**EXCERPT PROVIDED:**
Facial recognition is biased. It misidentifies African Americans and women, and relies on databases built on a history of discrimination and disproportionality in our criminal justice system.  Surveillance technologies like this have long been used against communities of color that already suffer from over-policing—see, for example, the use of automated license plate readers (ALPRs) in New York City to track worshippers at mosques, based on an unfounded believe that Muslims are more likely to be violent—and there is every reason to believe that these communities will bear the brunt of new surveillance technologies.
 
Further, government use of facial recognition comes without transparency. As with other powerful surveillance tools used by law enforcement – such as ALPR systems and StingRay cell tower simulators – invasive facial recognition systems have been adopted by governments without public debate or opportunity for input from the communities that they will most impact. The public has no idea of the scope of the use of Rekognition because neither Amazon nor the government has provided that information.
 
Amazon appears to be treating this as just another project, responding to law enforcement’s requests to make the technology more effective and thus even more invasive without questioning its impact.  But Rekognition can fundamentally change the relationship between community members and the government. It can be used to track protesters, target immigrants, and spy on entire neighborhoods. Its deployment by government is especially concerning at a time when public protest has spiked and the federal government is attacking immigrants and treating political activists as criminals. In this political climate, technology like Rekognition powers surveillance that undermines civil rights and civil liberties, including those of Amazon’s own customers.

**EXTRACTED MATERIAL:**
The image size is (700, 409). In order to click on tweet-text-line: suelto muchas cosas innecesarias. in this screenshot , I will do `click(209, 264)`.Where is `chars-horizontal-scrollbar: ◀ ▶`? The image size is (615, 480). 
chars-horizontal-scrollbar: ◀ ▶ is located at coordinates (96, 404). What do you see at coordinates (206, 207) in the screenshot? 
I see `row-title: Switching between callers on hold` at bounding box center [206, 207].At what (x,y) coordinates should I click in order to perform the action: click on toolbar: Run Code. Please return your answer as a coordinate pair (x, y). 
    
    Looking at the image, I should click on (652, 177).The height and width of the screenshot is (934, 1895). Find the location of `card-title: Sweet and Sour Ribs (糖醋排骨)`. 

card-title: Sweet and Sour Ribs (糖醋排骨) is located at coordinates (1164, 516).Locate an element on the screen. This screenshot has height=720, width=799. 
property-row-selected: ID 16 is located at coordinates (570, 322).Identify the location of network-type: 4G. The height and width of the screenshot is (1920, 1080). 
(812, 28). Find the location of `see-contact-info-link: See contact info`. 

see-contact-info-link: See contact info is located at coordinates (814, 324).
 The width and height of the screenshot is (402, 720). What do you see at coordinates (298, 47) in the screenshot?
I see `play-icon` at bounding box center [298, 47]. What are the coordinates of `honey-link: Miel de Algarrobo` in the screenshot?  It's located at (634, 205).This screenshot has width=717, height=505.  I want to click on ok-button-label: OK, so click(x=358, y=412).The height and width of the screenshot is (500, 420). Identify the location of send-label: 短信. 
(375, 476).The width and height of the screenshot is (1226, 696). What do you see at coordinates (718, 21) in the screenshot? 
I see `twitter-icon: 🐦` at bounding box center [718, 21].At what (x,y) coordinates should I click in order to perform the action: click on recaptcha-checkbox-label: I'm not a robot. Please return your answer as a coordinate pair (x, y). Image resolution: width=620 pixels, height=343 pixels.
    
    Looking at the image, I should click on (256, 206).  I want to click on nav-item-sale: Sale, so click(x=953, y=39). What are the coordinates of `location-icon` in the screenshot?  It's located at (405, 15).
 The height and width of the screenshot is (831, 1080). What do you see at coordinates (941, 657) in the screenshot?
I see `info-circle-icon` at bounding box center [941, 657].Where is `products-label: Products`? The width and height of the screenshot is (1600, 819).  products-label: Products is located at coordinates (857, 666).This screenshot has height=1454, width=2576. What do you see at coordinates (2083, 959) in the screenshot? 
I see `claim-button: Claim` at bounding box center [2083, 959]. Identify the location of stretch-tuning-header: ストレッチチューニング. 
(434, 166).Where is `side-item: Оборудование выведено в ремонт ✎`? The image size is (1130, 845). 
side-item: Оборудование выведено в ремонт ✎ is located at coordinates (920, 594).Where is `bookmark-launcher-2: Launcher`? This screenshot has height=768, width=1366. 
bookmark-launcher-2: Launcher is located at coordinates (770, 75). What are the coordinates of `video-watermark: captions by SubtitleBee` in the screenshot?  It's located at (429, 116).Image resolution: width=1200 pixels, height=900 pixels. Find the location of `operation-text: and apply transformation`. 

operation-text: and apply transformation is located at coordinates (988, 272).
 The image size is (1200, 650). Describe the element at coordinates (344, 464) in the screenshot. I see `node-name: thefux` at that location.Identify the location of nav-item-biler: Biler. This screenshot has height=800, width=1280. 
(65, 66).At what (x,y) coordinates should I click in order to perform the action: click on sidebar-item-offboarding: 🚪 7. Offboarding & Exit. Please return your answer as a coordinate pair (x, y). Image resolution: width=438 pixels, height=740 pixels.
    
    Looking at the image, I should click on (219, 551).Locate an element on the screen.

**WORK TASK 1:** From the text on facial recognition, reproduce the passage between "Facial recognition is" and "new surveillance technologies.", inclusive.
**WORK TASK 2:**
Using the text on facial recognition, answer these:
(a) Which two groups does the text say facial recognition misidentifies?
(b) Along with ALPR systems, what other surveillance tool used by law enforcement does the text name?
(c) What three things does the text say Rekognition can be used to do?

**FINAL ANSWER 1:**
Facial recognition is biased. It misidentifies African Americans and women, and relies on databases built on a history of discrimination and disproportionality in our criminal justice system.  Surveillance technologies like this have long been used against communities of color that already suffer from over-policing—see, for example, the use of automated license plate readers (ALPRs) in New York City to track worshippers at mosques, based on an unfounded believe that Muslims are more likely to be violent—and there is every reason to believe that these communities will bear the brunt of new surveillance technologies.

**FINAL ANSWER 2:**
(a) African Americans and women
(b) StingRay cell tower simulators
(c) Track protesters, target immigrants, and spy on entire neighborhoods